EXERCISE TASK:
Copy out every line in the entries below that contains the string "cookies". Letter case must match.

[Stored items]

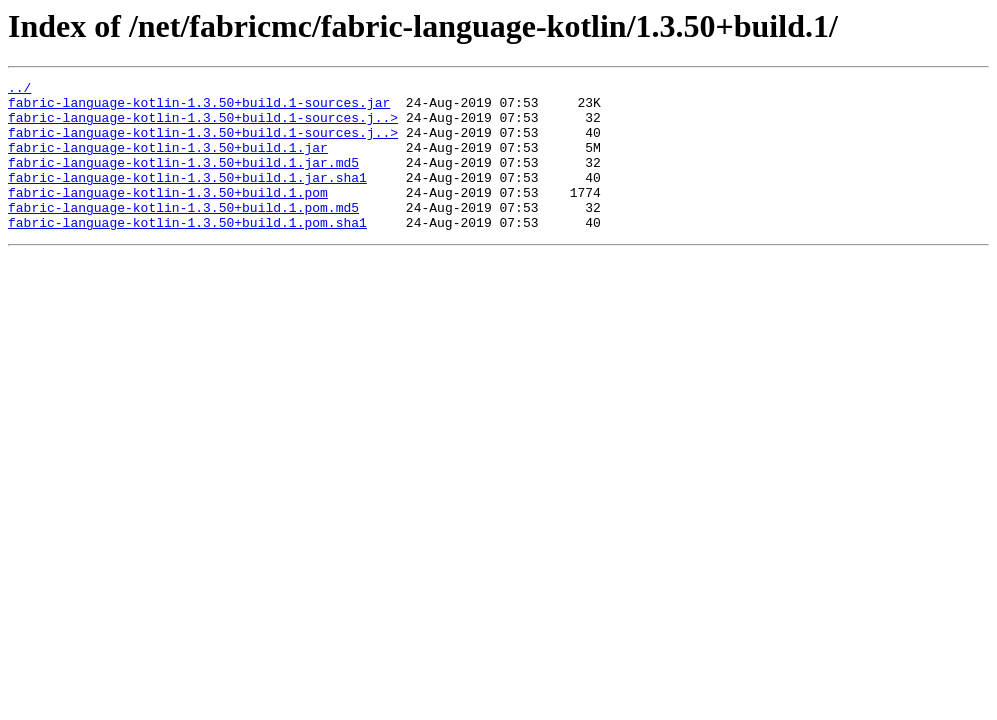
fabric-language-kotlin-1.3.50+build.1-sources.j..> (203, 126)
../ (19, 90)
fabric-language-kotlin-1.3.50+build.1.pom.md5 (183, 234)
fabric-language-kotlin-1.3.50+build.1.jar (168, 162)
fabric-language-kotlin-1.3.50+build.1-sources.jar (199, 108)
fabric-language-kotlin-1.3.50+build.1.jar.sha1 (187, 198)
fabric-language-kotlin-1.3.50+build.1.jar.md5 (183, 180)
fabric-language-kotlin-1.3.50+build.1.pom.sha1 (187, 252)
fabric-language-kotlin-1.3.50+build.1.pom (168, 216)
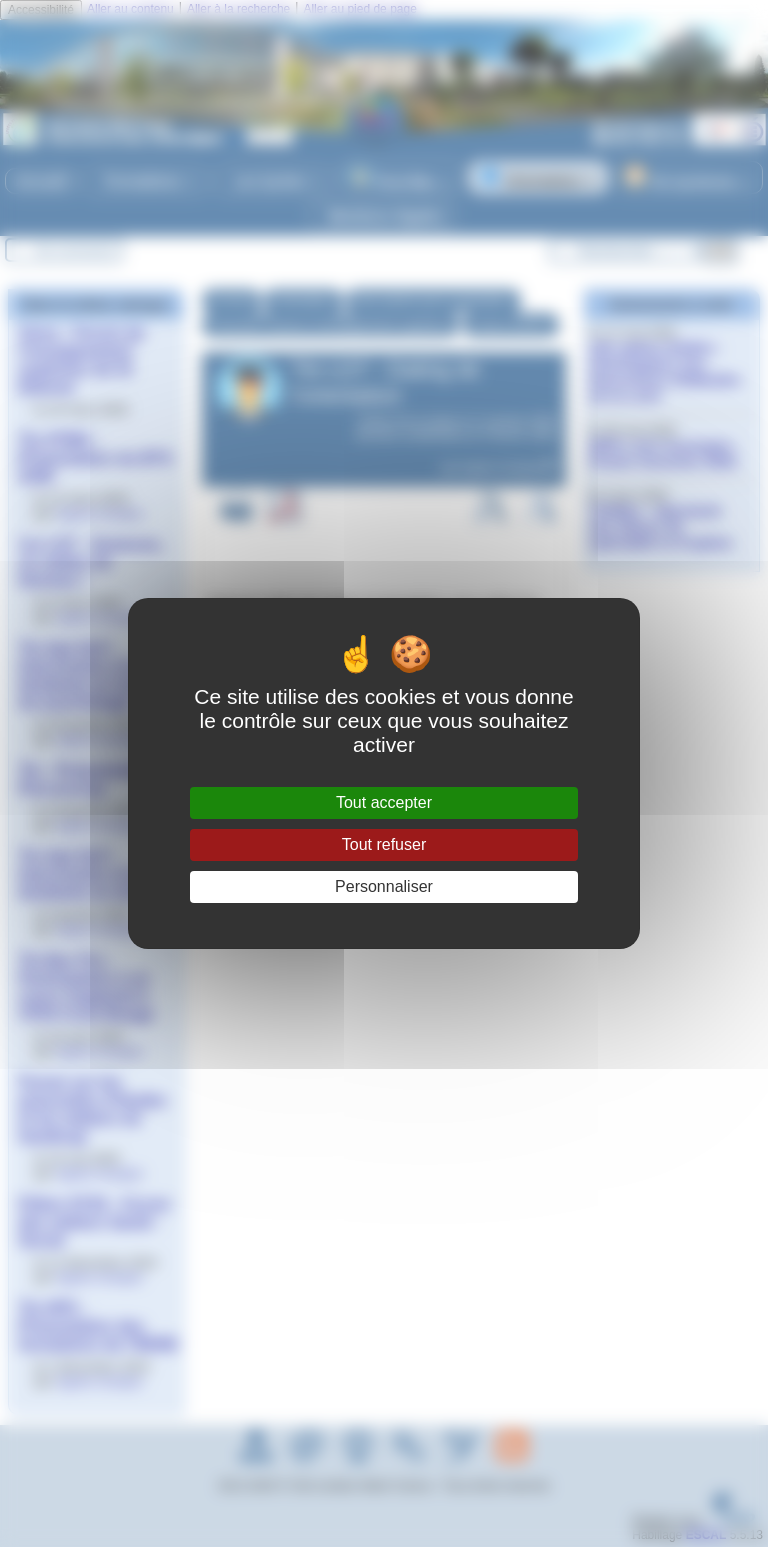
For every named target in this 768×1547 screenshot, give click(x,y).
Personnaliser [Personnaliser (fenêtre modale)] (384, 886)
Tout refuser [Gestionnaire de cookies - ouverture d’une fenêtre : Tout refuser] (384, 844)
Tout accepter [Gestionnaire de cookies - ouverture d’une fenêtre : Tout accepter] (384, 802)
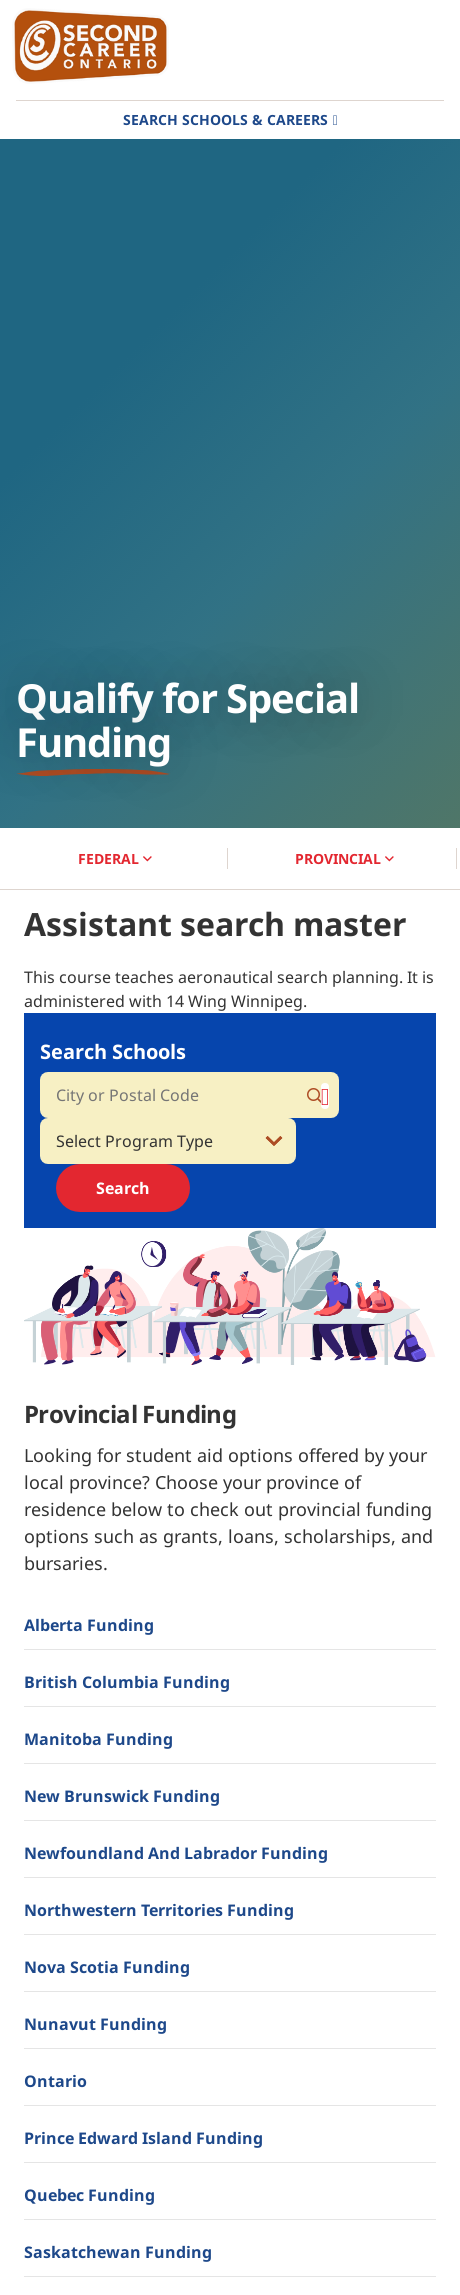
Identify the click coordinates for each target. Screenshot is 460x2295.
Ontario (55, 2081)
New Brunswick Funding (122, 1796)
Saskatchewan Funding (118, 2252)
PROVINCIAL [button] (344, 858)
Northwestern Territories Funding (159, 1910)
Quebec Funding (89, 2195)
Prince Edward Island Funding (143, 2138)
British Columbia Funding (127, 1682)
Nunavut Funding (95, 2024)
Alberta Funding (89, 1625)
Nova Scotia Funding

FINISHED TASK:
Tout refuser [Gestionnaire de cookies - ouverture d’une fenêtre : Tout refuser] (384, 844)
Tout accepter [Gestionnaire de cookies - ouverture d’une fenêtre : Tout accepter] (384, 802)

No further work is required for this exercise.